Indeed, anonymous debate was at the center of the revolutionary politics that led to American independence, the U.S. Constitution and the Bill of Rights, which enshrined the press freedoms that continue to protect anonymous speech today.
In fact, some of the most prominent Founding Fathers regularly used the shield of pseudonyms including Thomas Paine, John Dickinson, Alexander Hamilton, Arthur Lee, John Jay, Benjamin Franklin, Thomas Jefferson and James Madison.
Those who would criticize anonymous speech must also recognize that anonymity has been an essential, and often productive, feature of American democratic politics since its beginning.
Saltsman v. Goddard Blogger Case
The Steubenville High School rape occurred in Steubenville, Ohio on the night of August 11, 2012, when a high-school girl, incapacitated by alcohol, was publicly and repeatedly sexually assaulted by her peers, several of whom documented the acts on social media.
The victim was transported, undressed, photographed, and sexually assaulted.
Saltsman v. Goddard concerned an effort by the parents of Cody Saltsman, a teenage boy from Steubenville, to stop blogger Alexandria Goddard’s website from publishing allegedly defamatory posts about their son.
The parents sued Goddard and a dozen anonymous posters in October 2012; a legal blogger labeled it a SLAPP suit
The lawsuit asked for an injunction against the blogger, a public apology stating that the boy was not involved in the rape and $25,000 in damages.
The ACLU became involved on behalf of Goddard and the anonymous posters
The majority of local anonymous posters named in the lawsuit via their online nametag perceived this lawsuit as merely an avenue to learn their identity.
The case was dismissed with prejudice in December 2012.

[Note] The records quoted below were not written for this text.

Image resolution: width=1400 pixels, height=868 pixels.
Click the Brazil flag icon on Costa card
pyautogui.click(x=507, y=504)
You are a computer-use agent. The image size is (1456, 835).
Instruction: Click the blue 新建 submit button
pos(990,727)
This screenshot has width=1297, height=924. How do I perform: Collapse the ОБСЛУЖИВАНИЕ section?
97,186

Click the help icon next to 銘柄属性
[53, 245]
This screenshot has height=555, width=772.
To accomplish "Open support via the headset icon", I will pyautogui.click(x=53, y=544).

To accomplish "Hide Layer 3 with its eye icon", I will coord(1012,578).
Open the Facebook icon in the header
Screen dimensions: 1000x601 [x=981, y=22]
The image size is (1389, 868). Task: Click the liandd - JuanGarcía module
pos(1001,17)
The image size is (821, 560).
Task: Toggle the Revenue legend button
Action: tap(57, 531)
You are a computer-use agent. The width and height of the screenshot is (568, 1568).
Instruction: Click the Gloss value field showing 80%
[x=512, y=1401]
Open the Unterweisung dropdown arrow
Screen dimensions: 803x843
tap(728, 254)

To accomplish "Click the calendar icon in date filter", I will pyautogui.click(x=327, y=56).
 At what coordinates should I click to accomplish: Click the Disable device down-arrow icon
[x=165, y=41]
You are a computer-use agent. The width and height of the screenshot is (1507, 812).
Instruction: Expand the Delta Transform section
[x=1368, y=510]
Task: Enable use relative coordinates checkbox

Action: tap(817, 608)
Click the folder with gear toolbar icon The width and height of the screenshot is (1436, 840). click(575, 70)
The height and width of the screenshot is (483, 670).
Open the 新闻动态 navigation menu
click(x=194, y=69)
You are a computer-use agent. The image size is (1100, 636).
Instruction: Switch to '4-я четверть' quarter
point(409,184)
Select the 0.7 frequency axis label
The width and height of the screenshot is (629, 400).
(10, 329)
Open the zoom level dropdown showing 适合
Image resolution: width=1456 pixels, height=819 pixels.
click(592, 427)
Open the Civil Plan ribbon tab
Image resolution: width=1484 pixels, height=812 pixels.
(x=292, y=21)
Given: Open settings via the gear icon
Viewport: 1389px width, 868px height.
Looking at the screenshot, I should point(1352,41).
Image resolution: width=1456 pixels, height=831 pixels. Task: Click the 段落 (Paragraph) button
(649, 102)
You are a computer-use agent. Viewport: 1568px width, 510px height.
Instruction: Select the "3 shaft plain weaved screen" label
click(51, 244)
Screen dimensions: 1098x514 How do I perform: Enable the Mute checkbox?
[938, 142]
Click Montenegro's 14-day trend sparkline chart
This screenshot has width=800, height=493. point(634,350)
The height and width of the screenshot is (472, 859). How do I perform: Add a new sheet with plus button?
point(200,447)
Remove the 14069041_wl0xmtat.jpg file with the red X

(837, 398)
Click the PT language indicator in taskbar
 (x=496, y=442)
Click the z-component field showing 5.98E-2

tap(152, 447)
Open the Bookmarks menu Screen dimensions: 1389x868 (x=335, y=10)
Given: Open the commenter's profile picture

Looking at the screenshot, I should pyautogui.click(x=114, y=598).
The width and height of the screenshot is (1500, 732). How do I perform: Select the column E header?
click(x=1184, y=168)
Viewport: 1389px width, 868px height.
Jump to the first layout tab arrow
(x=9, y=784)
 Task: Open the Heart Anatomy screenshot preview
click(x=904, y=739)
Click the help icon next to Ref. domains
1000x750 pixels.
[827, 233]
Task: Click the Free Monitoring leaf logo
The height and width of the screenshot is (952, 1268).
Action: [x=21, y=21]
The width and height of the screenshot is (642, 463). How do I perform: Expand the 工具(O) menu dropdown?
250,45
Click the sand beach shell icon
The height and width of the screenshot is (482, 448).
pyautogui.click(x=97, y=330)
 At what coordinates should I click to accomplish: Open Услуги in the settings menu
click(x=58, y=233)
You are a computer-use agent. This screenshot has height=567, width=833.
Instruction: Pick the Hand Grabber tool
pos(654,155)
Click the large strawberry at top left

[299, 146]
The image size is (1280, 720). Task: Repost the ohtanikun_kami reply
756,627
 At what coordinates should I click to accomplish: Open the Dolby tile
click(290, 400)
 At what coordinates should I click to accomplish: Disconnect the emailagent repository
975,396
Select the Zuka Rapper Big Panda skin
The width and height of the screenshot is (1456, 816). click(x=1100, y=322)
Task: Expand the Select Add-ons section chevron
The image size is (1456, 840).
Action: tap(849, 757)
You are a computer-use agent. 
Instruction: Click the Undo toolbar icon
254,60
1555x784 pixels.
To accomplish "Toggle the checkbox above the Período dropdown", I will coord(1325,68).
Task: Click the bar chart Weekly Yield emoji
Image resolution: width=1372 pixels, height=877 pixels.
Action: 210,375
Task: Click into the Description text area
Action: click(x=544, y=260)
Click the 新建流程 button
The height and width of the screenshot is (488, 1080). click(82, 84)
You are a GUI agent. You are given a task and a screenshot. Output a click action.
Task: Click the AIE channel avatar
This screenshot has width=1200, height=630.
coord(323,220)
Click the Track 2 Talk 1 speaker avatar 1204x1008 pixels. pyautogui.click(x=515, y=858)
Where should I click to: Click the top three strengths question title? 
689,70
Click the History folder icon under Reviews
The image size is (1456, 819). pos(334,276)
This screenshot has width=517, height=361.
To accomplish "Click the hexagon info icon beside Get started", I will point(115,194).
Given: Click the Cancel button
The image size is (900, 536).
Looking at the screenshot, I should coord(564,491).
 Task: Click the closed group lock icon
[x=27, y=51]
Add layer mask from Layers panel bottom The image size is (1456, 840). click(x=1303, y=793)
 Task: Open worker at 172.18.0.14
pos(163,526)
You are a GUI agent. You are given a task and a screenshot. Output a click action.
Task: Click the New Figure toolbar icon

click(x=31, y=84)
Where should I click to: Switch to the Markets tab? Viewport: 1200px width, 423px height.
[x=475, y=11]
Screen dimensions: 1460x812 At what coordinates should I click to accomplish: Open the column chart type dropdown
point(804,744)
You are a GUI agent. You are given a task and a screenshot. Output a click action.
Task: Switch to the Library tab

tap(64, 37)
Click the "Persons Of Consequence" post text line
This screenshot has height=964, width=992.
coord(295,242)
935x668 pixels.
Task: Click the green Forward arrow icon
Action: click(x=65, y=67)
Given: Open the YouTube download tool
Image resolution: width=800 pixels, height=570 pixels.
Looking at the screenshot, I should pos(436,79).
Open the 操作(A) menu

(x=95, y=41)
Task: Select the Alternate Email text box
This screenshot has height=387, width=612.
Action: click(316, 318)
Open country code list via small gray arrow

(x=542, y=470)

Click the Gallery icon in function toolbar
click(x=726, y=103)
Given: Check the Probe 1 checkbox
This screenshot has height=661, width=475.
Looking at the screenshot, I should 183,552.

When it was all said and done this was posted by Cody Saltsman, a teenage boy from Steubenville as part of the lawsuit
STATEMENT FROM CODY SALTSMAN
“I deeply regret my actions on the night of August 11, 2012. While I wasn’t at the home where the alleged assault took place, there is no doubt that I was wrong to post that picture from an earlier party and tweet those awful comments. Not a moment goes by that I don’t wish I would have never posted that picture or tweeted those comments. I want to sincerely apologize to the victim and her family for these actions. I also want to acknowledge the work of several bloggers, especially Ms. Goddard at Prinniefied.com, in their efforts to make sure the full truth about that terrible night eventually comes out. At no time did my family mean to stop anyone from expressing themselves online – we only wanted to correct what we believed were misstatements that appeared on Ms. Goddard’s blog. I am glad that we have resolved our differences with Ms. Goddard and that she and her contributors can continue their work.” – Cody Saltsman
THE BOTTOM LINE IS THIS:
Online blogs are a community where many different people express divergent views on important social issues and daily life.
Instead of seeking to silence those of us who were expressing our opinions, those who were offended should have added their voice to the conversation.